Is it fair to Mary Balogh that she’s just so ridiculously good? At her best she is able to convey her characters’ overwhelming anguish of despair coupled with the deep determination of love when they love but believe their love is not returned. At her less than best, you still feel the anguish and love, but not as intensely. Her newest historical romance is really good but not really, really good. Slightly Married tells the story of two people who fall in love despite their own intentions and chosen course of life, and how honor can earn love, as well as accolades.
Eve Morris was raised with a lady’s education despite being the daughter of a coal-miner (a very wealthy coal-miner). Her brother is serving in the Army in Europe, and she is living at her estate, which her father bequeathed to her after getting incensed with his son for becoming a soldier. Eve collects strays – “lame ducks” – and she has hired servants whom no one else would, as well as taken in two orphans who would otherwise have been sent to the orphanage. She is managing, capable, opinionated and also, oddly enough, naïve and romantic. She has not married, even though her frequent refusal of proposals infuriated her father, who wanted to see her established in a higher social class than the one from which he had come. Eve is close with her brother and is waiting for word from a man to whom she is secretly betrothed. She is content with her life, secure in her freedom and honest in her life’s work.
Colonel Lord Aidan Bedwyn is on the battlefield when a dying soldier catches his attention. It is Percy Morris, a man who had saved Bedwyn’s life a few years earlier. As he is dying, he makes Bedwyn promise that he will protect his sister Eve, “no matter what.” Bedwyn, true to his word, travels to bring Eve the bad news, wondering all the while what made Percy so vehement in his last dying breath. Bedwyn is the second son of a large, titled family. His older brother is the Duke of Bewcastle, and like many second sons, Aidan has become a military man, even though his heart is with the land and country life. He has hardened his demeanor so he appears as if he is a humorless, proud man, and that impression is furthered by his great height, hooked nose and dark, forbidding eyes. He is in England on a two-month leave, at which point he plans on returning to the Continent and perhaps wooing a woman who would be comfortable following the drum. All that changes, however, when he begins to assert his right to protect Eve, “no matter what.”

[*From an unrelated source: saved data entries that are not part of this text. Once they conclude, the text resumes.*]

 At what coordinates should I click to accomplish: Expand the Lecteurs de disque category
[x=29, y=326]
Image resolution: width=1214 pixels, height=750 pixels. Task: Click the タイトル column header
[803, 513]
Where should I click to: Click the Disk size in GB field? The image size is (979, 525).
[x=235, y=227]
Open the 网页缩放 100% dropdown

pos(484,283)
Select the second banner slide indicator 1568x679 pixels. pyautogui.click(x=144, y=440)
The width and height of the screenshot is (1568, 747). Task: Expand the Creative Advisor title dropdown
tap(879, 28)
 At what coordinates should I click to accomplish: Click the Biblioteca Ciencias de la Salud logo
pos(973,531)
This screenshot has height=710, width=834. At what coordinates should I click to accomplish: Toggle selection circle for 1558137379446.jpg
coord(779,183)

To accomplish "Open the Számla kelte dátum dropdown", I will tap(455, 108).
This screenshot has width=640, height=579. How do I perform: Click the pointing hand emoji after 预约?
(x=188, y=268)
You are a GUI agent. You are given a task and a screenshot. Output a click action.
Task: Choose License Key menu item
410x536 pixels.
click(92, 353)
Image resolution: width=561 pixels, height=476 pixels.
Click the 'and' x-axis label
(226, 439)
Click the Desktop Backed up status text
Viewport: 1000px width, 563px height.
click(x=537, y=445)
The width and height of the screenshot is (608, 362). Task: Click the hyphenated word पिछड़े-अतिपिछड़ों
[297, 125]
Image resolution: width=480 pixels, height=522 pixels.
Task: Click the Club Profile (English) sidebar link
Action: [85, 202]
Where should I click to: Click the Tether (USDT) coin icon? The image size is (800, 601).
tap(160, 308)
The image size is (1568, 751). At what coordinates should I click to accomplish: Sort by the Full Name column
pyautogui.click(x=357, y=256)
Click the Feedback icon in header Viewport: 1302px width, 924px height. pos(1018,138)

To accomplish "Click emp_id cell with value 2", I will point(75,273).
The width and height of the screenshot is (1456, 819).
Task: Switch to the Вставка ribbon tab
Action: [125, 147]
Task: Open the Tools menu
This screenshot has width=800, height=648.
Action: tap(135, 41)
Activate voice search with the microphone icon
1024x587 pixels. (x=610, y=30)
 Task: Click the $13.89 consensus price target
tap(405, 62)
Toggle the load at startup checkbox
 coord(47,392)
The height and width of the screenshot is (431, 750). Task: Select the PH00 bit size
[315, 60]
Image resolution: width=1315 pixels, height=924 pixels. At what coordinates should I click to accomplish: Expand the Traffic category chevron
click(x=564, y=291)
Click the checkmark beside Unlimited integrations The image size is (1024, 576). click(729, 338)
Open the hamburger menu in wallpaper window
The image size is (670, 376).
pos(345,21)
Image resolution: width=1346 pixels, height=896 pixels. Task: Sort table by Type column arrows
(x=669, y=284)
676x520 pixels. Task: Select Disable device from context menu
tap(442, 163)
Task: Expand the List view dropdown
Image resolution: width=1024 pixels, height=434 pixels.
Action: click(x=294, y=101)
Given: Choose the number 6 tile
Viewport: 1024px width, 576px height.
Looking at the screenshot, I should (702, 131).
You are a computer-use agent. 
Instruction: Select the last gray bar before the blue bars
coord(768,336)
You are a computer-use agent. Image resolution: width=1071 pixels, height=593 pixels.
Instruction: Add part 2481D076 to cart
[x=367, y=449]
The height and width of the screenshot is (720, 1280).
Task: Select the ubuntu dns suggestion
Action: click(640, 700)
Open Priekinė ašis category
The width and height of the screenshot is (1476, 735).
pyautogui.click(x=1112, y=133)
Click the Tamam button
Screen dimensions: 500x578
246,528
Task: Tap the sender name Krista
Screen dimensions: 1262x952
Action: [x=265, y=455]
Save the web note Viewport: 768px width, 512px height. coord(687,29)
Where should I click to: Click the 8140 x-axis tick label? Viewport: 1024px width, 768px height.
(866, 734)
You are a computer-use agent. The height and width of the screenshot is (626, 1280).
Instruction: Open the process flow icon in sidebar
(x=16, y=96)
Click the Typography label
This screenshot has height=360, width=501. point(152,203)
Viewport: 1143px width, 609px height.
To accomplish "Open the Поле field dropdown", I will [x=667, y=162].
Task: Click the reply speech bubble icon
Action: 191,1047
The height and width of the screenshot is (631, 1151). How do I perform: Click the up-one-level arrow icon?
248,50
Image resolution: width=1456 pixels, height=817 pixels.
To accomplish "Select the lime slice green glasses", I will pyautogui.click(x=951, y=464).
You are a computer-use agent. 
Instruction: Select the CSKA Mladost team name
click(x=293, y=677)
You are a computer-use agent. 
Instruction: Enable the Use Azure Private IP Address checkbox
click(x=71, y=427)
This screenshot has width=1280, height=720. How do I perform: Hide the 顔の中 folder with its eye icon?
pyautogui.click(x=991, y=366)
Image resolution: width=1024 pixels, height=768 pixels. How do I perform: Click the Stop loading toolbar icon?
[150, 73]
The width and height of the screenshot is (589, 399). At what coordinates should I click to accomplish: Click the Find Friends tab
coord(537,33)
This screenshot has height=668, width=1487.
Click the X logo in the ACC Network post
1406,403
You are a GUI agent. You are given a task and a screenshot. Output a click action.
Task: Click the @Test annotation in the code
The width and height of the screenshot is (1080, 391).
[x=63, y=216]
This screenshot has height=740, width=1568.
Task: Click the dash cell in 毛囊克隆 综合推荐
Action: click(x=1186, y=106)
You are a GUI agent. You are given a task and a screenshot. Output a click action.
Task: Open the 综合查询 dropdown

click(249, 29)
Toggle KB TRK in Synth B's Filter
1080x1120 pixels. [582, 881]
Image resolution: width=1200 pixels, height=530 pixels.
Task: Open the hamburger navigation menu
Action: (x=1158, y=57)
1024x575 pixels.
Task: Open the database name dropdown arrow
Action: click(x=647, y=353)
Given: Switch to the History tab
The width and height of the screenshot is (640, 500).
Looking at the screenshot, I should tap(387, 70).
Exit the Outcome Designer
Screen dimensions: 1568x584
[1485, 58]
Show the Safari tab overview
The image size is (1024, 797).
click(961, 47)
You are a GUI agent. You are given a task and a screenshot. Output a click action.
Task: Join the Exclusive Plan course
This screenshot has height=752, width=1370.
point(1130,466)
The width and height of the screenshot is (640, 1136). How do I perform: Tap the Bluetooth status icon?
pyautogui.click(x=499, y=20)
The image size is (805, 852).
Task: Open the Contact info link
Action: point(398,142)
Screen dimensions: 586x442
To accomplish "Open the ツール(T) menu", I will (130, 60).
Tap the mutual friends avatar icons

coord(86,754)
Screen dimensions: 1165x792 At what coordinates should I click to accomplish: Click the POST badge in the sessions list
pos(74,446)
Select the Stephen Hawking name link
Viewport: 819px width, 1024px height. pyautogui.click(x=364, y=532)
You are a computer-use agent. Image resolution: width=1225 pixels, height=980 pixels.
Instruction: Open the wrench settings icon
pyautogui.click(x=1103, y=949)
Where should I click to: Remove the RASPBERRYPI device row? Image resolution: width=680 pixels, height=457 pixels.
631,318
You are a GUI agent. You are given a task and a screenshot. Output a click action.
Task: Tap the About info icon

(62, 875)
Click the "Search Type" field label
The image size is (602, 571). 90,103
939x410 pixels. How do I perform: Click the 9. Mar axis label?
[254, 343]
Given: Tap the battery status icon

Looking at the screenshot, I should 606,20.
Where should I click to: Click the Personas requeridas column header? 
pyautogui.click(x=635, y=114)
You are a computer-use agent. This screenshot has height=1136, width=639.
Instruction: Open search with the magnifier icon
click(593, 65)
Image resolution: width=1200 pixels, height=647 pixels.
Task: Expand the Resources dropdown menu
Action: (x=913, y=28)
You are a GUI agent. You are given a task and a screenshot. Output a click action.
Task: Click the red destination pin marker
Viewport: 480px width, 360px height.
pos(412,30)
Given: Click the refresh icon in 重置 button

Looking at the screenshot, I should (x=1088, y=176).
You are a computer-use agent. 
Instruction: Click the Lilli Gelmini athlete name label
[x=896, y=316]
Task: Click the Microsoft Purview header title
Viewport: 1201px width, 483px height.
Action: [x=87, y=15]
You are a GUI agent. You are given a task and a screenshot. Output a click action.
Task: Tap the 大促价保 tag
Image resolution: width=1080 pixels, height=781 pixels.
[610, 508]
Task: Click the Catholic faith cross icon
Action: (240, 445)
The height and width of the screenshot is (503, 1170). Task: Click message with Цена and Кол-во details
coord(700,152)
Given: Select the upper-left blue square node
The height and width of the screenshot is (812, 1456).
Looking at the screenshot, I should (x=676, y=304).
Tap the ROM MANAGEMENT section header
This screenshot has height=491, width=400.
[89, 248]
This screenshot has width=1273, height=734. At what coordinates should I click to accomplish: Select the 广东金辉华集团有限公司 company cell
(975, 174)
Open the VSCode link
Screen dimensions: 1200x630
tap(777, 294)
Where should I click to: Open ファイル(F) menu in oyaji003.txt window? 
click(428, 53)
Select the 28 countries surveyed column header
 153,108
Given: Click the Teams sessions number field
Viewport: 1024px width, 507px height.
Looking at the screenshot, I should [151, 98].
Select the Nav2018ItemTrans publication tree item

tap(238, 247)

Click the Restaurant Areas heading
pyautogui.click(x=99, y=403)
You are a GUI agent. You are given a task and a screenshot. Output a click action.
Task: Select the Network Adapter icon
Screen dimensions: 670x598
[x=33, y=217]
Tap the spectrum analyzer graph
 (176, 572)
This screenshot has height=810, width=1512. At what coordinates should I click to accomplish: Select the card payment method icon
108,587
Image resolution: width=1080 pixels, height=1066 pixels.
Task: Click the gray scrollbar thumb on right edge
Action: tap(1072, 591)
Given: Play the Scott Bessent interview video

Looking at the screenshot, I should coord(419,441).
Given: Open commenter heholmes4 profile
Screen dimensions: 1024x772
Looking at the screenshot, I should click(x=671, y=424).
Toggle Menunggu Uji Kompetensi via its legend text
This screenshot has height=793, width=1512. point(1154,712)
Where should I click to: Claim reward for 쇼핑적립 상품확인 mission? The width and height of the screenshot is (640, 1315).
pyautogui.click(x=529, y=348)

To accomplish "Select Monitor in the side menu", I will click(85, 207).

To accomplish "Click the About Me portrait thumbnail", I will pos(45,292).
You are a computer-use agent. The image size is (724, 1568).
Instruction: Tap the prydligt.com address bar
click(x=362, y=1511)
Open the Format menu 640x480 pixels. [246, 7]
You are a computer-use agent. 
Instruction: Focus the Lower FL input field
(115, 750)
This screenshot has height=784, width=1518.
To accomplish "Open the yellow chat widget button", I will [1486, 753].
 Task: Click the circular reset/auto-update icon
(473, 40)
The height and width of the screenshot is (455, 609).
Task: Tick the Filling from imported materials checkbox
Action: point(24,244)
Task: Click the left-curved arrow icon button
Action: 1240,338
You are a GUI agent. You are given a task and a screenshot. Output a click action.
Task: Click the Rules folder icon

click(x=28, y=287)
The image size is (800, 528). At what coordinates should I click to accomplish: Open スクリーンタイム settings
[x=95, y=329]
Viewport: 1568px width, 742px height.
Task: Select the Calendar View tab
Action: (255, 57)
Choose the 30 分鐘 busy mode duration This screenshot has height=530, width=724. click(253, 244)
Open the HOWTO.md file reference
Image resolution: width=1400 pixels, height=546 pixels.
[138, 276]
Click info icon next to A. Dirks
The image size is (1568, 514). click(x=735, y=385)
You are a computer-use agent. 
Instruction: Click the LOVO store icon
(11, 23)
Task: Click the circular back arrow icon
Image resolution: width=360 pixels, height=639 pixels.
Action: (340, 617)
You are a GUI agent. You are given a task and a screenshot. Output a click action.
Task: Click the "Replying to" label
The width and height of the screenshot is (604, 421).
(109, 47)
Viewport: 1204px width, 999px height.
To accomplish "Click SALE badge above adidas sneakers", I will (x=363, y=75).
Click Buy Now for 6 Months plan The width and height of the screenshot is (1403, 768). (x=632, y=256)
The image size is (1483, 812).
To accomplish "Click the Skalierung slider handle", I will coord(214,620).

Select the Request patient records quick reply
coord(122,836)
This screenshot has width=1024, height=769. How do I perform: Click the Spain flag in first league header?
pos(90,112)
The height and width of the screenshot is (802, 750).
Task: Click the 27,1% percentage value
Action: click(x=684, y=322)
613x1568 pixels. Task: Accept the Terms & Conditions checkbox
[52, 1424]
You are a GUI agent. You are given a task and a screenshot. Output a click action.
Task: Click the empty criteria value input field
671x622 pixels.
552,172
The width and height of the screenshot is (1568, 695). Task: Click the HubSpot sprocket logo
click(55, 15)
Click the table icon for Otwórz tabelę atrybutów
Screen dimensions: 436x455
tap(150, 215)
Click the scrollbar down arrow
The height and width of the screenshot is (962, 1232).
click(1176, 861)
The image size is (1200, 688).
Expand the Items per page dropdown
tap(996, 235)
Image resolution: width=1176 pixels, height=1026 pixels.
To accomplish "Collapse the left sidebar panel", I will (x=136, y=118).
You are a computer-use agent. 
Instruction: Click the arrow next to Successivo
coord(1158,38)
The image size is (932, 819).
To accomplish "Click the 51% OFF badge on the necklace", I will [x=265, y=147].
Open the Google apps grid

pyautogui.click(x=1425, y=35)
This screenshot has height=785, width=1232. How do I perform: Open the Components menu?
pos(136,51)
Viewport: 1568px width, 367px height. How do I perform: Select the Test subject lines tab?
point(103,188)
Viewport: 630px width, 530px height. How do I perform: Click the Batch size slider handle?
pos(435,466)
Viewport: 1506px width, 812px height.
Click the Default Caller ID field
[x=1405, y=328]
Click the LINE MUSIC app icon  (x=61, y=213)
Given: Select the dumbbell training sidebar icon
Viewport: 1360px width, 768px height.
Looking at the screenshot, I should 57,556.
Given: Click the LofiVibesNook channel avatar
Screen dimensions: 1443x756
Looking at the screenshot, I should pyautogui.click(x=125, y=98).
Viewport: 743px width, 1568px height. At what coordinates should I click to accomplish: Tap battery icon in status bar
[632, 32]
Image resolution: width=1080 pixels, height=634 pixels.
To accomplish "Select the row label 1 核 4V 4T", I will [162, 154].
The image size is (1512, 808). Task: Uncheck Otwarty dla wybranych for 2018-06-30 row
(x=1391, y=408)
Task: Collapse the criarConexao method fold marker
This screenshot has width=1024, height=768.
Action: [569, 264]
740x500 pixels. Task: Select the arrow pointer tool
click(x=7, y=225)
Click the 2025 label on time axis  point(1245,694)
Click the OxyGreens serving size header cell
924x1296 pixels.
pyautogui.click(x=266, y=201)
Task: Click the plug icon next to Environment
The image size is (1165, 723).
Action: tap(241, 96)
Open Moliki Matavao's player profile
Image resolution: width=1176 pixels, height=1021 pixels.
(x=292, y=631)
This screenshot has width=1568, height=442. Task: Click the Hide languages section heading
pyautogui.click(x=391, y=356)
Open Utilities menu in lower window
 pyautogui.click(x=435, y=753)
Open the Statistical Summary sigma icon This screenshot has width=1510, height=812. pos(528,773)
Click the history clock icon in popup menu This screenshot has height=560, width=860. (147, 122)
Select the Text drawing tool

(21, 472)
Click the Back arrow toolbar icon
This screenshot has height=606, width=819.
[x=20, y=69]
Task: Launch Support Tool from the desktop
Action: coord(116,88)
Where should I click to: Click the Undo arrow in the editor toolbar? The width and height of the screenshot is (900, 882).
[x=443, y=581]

Eve’s father left his estate to Eve with an odd proviso, one that will make her destitute if she does not marry (the proviso is only exercised if Percy is deceased). Aidan, having learned of her situation, proposes that they get married in a true marriage of convenience in that they will never see each other again after the ceremony. He will return to the Army and she will remain on her estate. As they do not travel in even the same league of social circle, there is no chance they will encounter each other. Eve reluctantly agrees, since to refuse would cause her lame ducks to be cast out in the world. Aidan is determined to keep the marriage a secret from his exceedingly haughty brother, and the two (accompanied by Eve’s Welsh aunt) set out for London to procure a special license.
Eventually, of course, the Duke learns of the marriage, and insists that Eve, like it or not, is part of the lofty Bedwyn brood, and not to acknowledge her as Aidan’s wife would disgrace the family. He forces her hand to join the family in London during the victory celebrations (England has triumphed over Napoleon), even though Aidan has insisted she owes him and his family nothing. Aidan’s attitude gets Eve’s back up, and she goes through with the ritual of being presented to the ton, getting further and further entangled with Aidan’s family. She still thinks he is a proud, stern man, although she has seen glimpses of the man within that make her wonder about him. He, meanwhile, has seen Eve take his family, and most astonishingly his brother, on, and he is beginning to want a real relationship with her, even though he still plans on returning to the Army after his leave.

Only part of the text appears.